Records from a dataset
■ ■ ■ ■ ■

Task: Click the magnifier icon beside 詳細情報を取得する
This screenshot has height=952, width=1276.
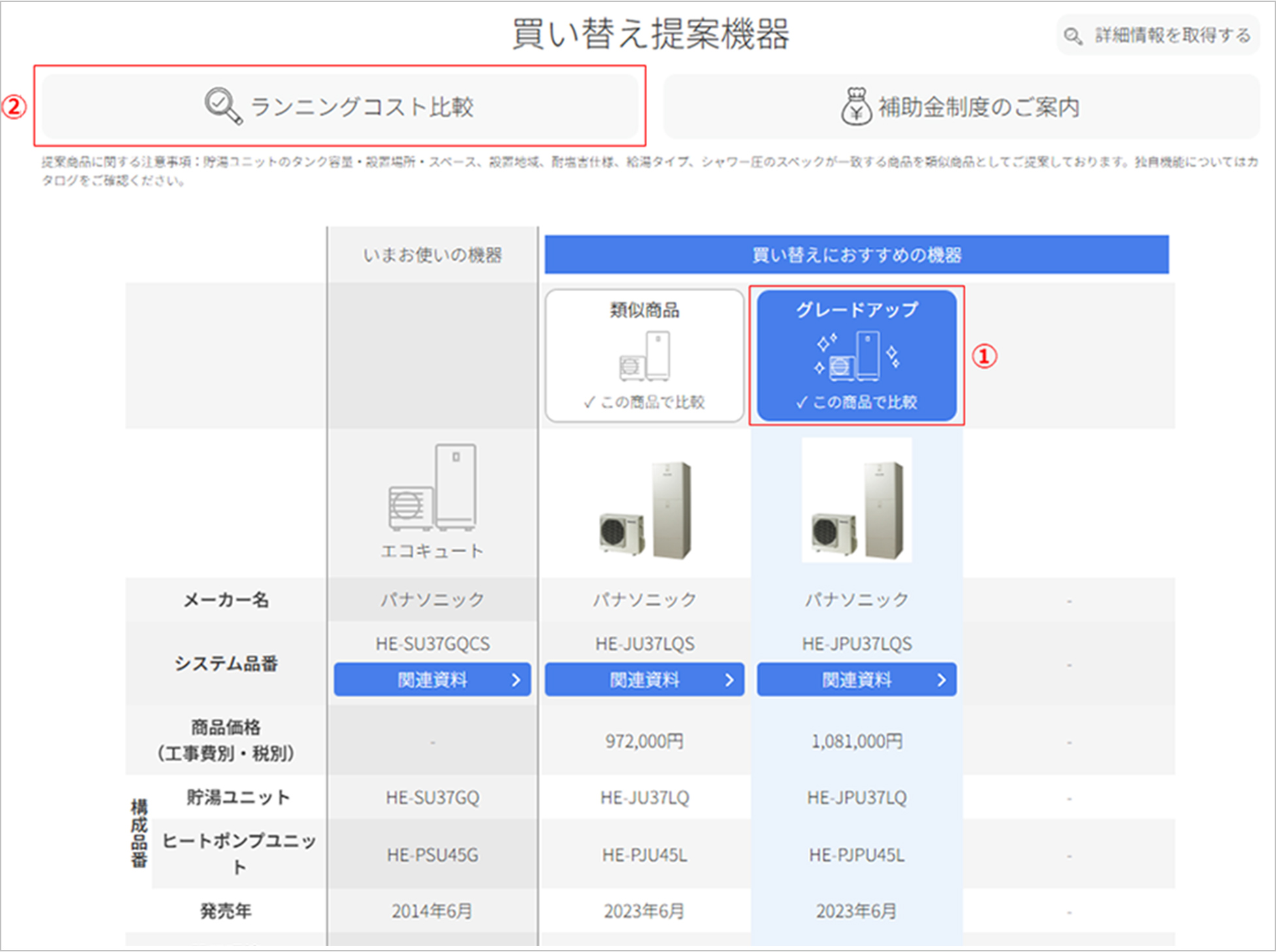Action: point(1072,36)
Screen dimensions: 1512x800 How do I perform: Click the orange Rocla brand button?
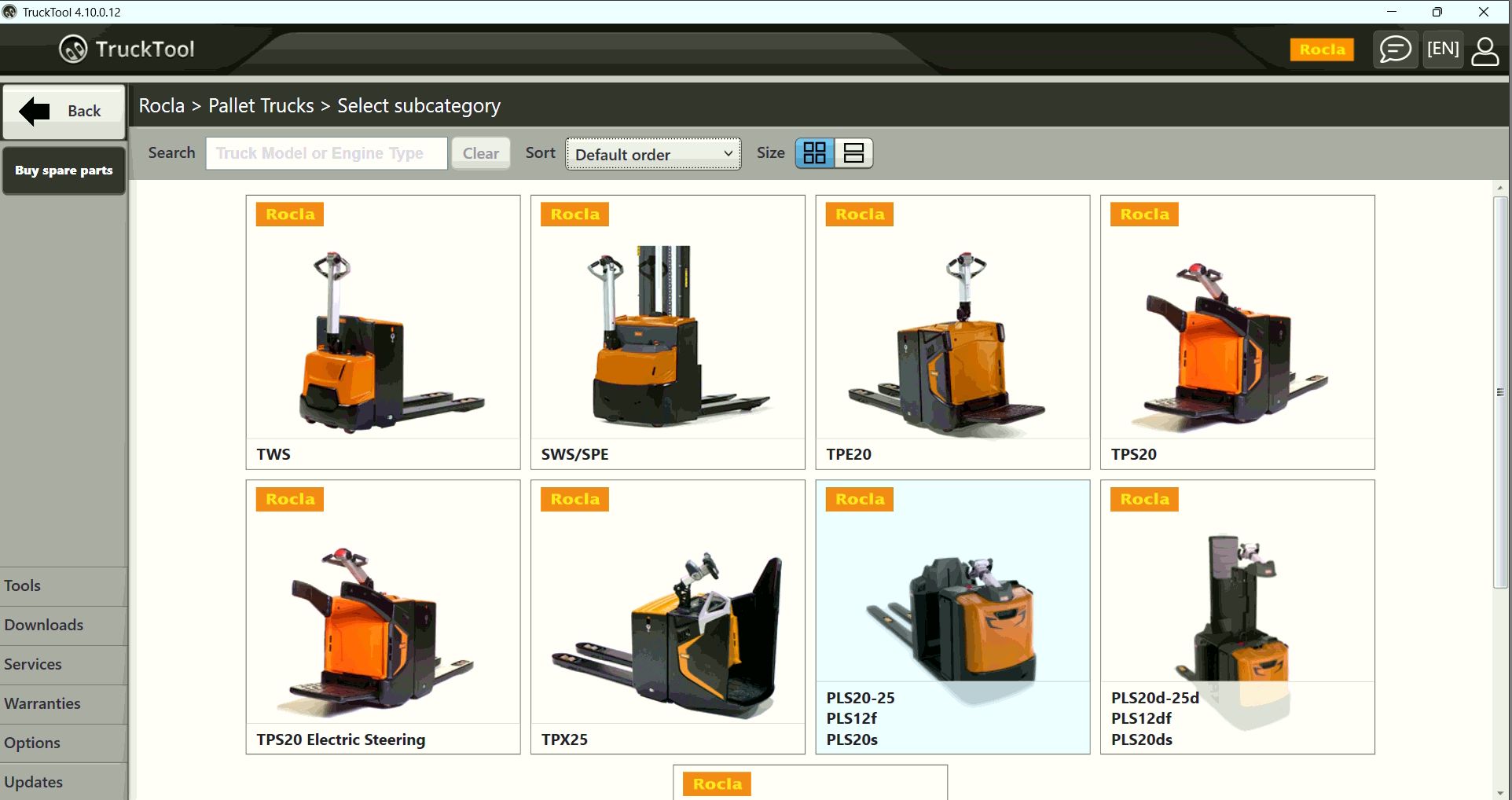(x=1322, y=49)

■ ■ ■ ■ ■

Repeat the entries exactly, pictures left out.

## [SOLUTION FOR THIS PROBLEM]
Task: Click the magnifier icon beside 詳細情報を取得する
This screenshot has height=952, width=1276.
Action: point(1072,36)
Screen dimensions: 1512x800 How do I perform: Click the orange Rocla brand button?
(x=1322, y=49)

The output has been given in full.